__Dataset records__:
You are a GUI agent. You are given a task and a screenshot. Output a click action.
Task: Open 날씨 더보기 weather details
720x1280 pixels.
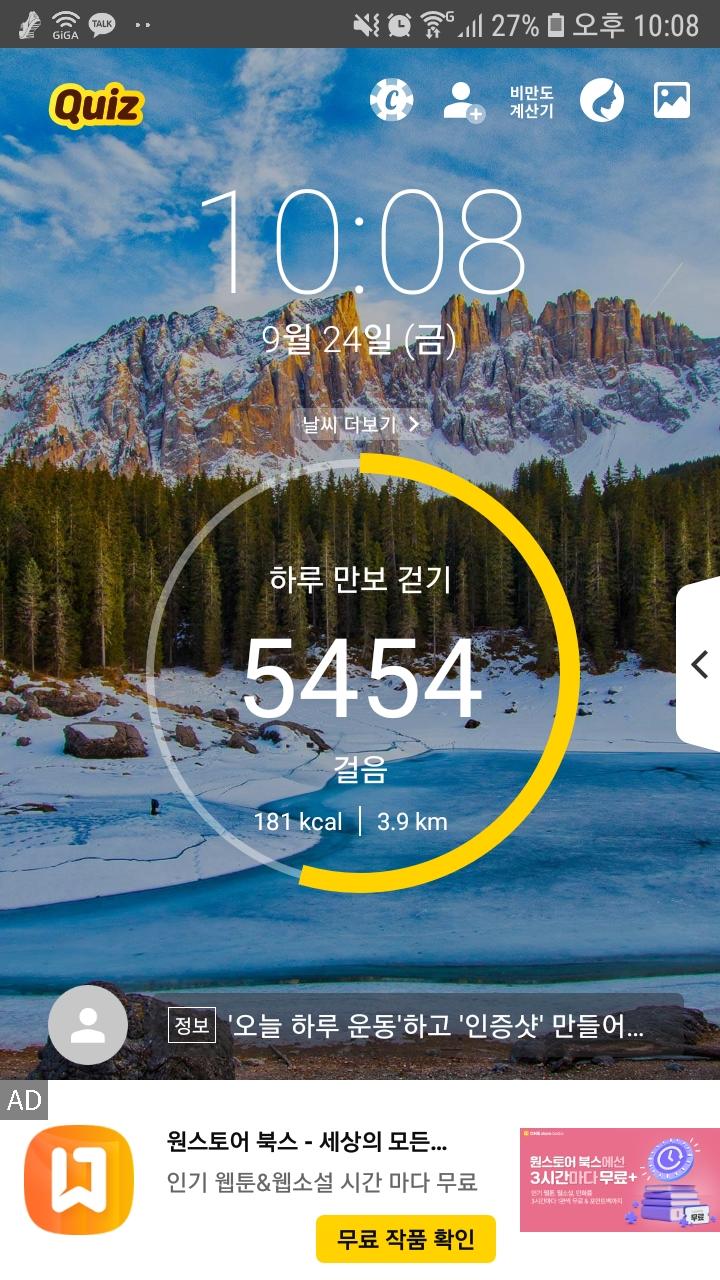(x=361, y=424)
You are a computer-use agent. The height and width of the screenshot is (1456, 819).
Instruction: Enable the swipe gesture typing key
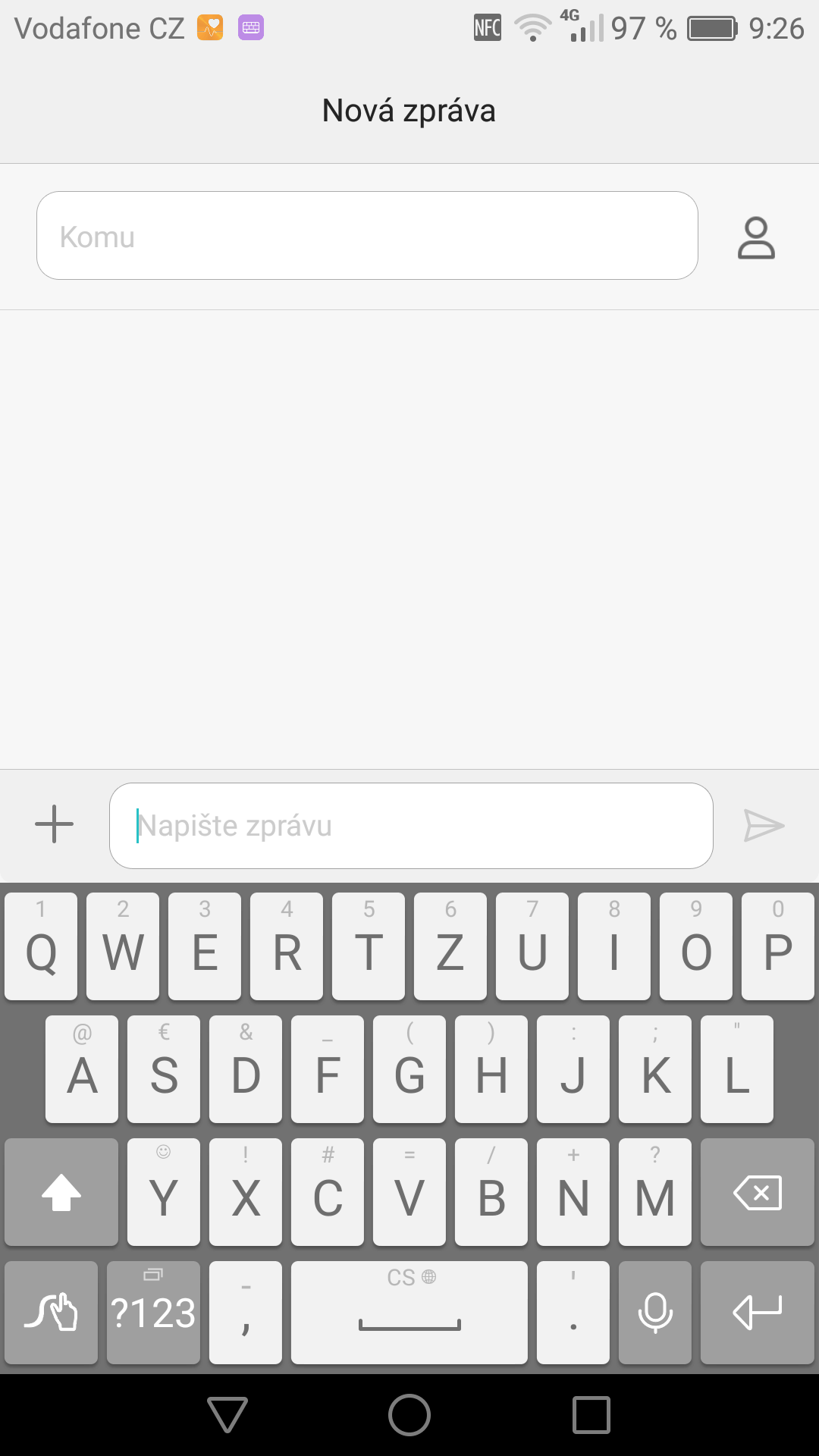[x=51, y=1313]
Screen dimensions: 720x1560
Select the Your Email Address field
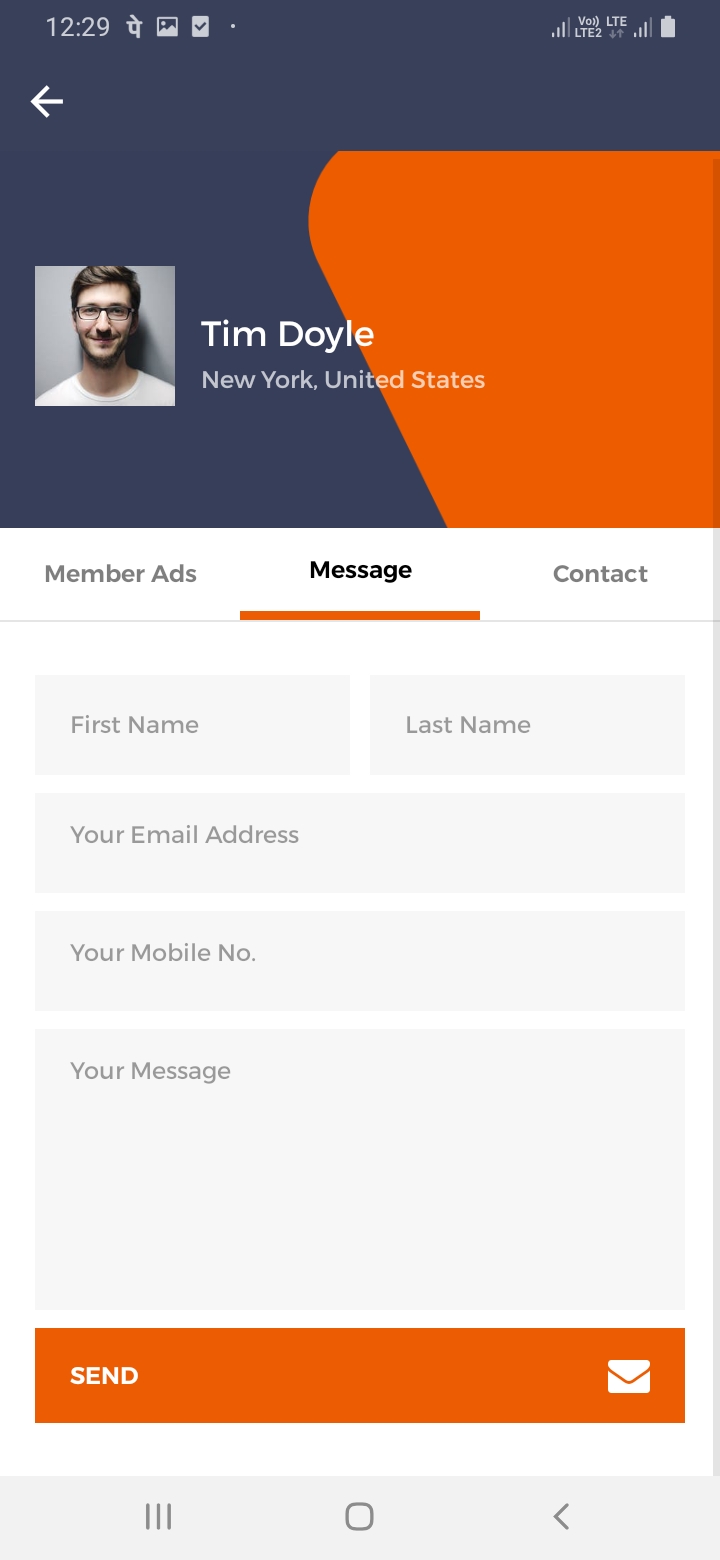pyautogui.click(x=360, y=842)
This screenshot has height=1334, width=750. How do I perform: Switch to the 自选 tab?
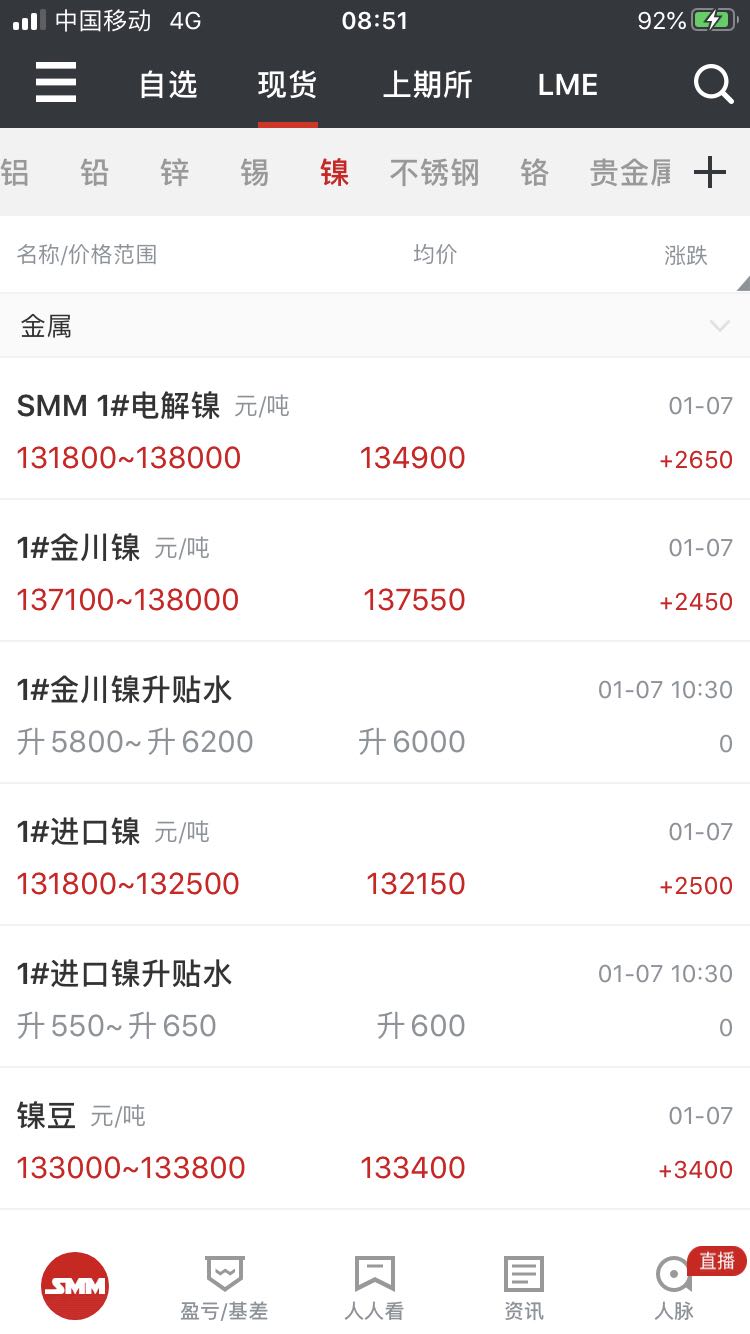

__Task__: Write out the data again, starting at the line containing "You are a computer-use" and ending at the end of the data, and add 82 to every coordinate in the answers. Leave the pictures out.

__Response to the exercise__:
You are a computer-use agent. The height and width of the screenshot is (1456, 819).
Instruction: Enable the swipe gesture typing key
[x=133, y=1395]
Screen dimensions: 720x1560
Select the Your Email Address field
pyautogui.click(x=442, y=924)
This screenshot has height=1334, width=750. How do I perform: Switch to the 自选 tab?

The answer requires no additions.